Good friends of mine Play in a very successful Tribute Band. They keep it very generalized to "British Invasion". Their approach is they can select anything from the Hokiest 60's Herman's Hermits song, to an Ass kicking Who medley. They wear a lot of the British Garb costumes and been together for 14 years. Their approach has a virtually unlimited source of songs to choose from, which keeps things pretty fresh and interesting to the players, keeping up tempo song selections.

They Market themselves very well and seem Keep busy all the time.

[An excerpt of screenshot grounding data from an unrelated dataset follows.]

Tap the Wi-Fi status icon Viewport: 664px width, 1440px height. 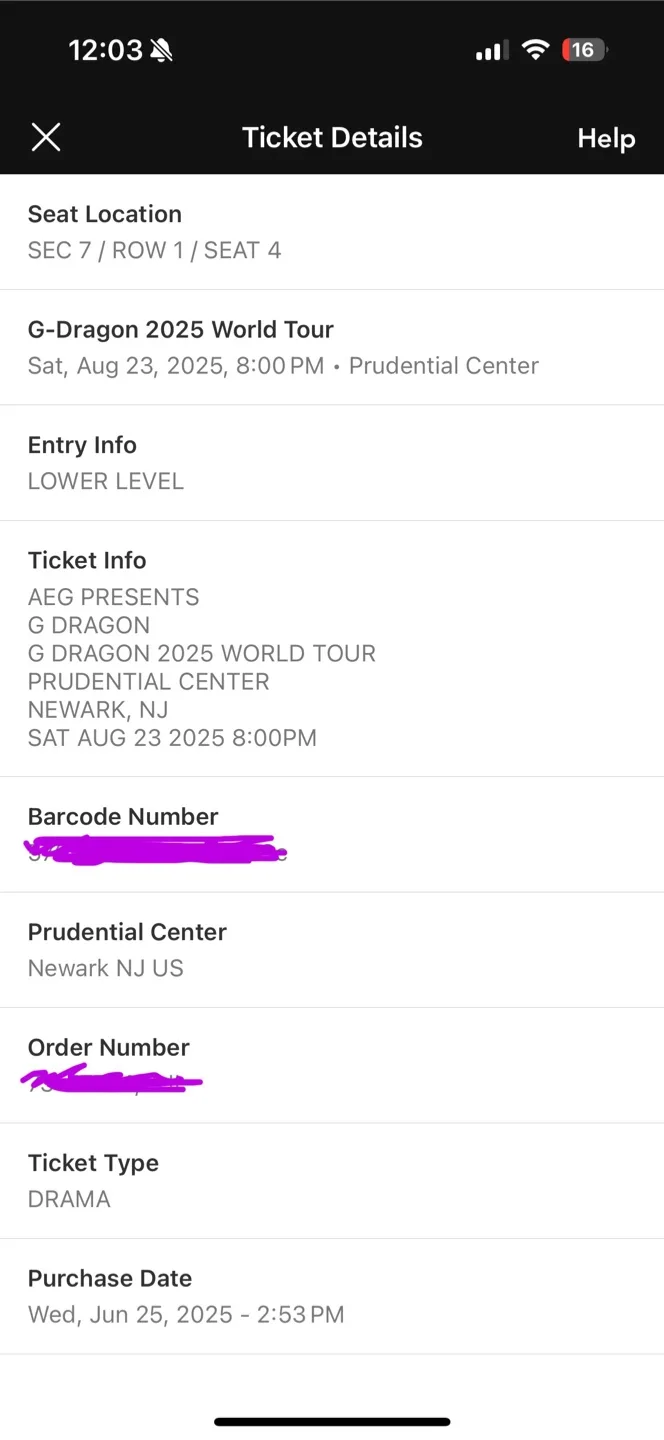(536, 50)
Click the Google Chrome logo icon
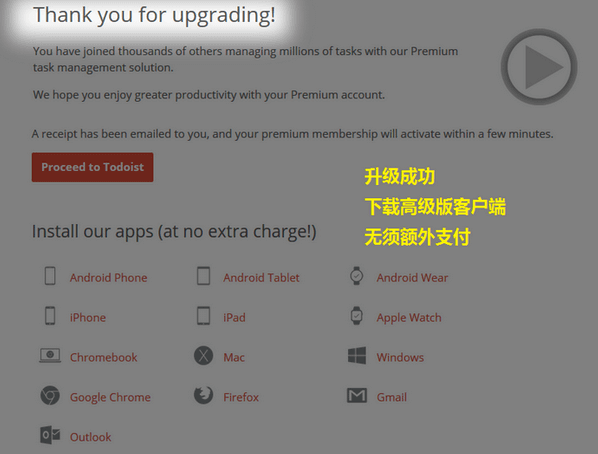The image size is (598, 454). (x=50, y=395)
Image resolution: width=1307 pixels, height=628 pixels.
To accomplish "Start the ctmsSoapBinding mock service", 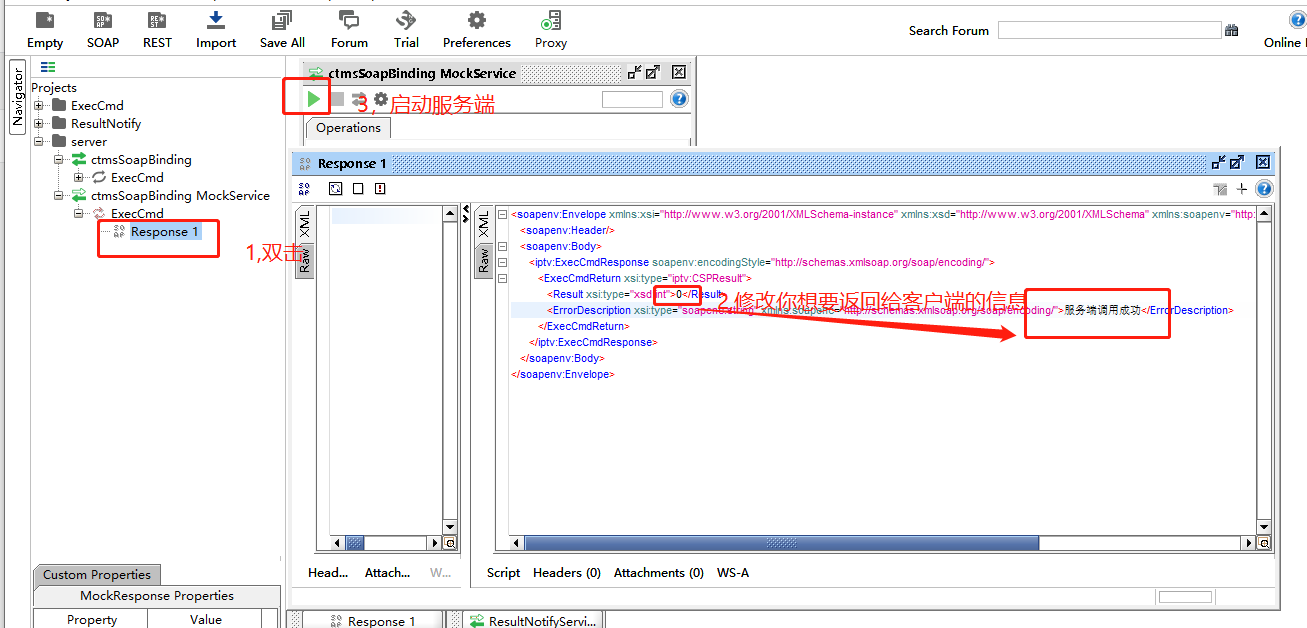I will (314, 99).
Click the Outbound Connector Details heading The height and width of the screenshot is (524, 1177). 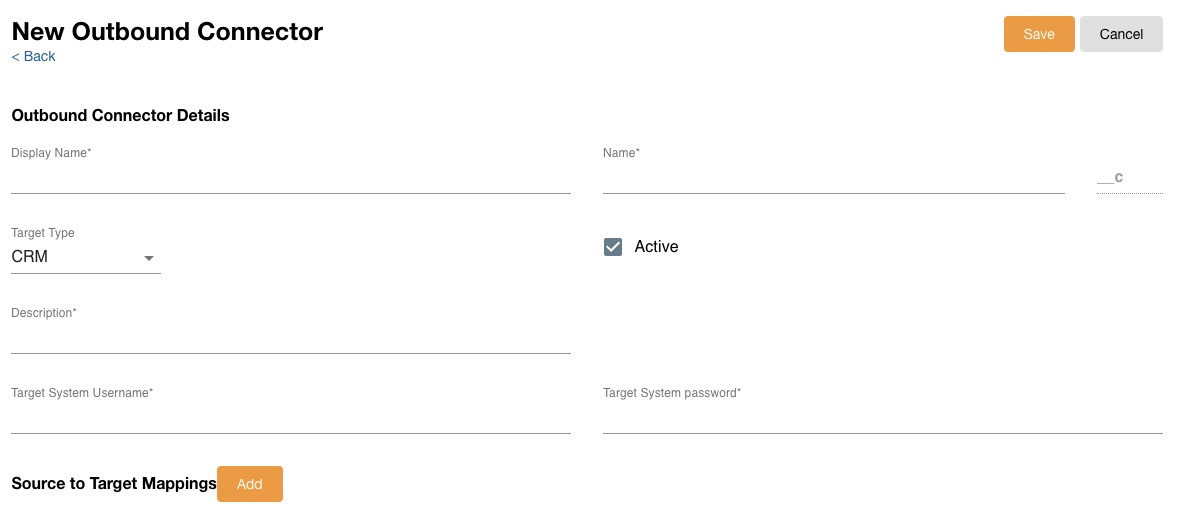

I've got to hand it to them, they seem to have a good formula.


----------



## jimsz (Apr 17, 2009)

urko99 said:


> Good friends of mine Play in a very successful Tribute Band. They keep it very generalized to "British Invasion". Their approach is they can select anything from the Hokiest 60's Herman's Hermits song, to an Ass kicking Who medley. They wear a lot of the British Garb costumes and been together for 14 years. Their approach has a virtually unlimited source of songs to choose from, which keeps things pretty fresh and interesting to the players, keeping up tempo song selections.
> 
> They Market themselves very well and seem Keep busy all the time.
> 
> I've got to hand it to them, they seem to have a good formula.


Agreed, that is a brilliant formula.


----------



## Milkman (Feb 2, 2006)

Yup, that's something I could do and it's not far from my idea of a split tribute. I could do a set of an artist's material if I loved it, but not an entire night, and it would have to be an artist with more of a musical identity than an "image".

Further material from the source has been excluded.